University Code of Conduct
First written down before the construction of the university the code of conduct is a living document, maintained by the Ibis scholars, that outlines strict behaviors for students, scholars, and what it refers to as laborers which has been expanded to mean anyone on the island who isn’t directly involved with the university. It controls what the proper methods of paying respect to the faculty is, uniforms for both the faculty and students, the use of various magics on university grounds, and provides for certain rights to the students including when meals must be made available. Specific punishments are also outlined in the code that vary from fines, to lashings, and potentially disbarment from the university, the punishments for faculty are significantly less severe usually only requiring a formal notice of violation.
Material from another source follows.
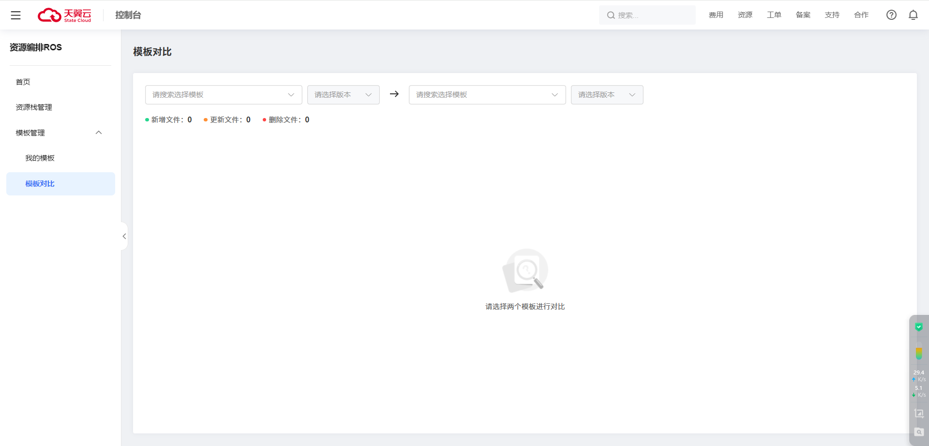Open 资源栈管理 in the sidebar
This screenshot has height=446, width=929.
click(34, 107)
The first bylaw of the code is:
The university is a center of knowledge and scholarship and verifiable knowledge shall not be rejected on any basis of the nature of the person presenting it, any student found guilty of preventing a fellow student from scholarship on such a basis shall be disbarred from the university a member of the faculty who does the same shall have their vote on the university council revoked for a term no less than five years and no more than seven. Faculty charged with such action who are not eligible for the university council and will not be in the next three years shall instead be withheld pay for a period no longer than six months.
That bylaw along with the six others that were first written in the original document are considered the fundamental laws of the university and haven’t been changed since it was founded in 1055.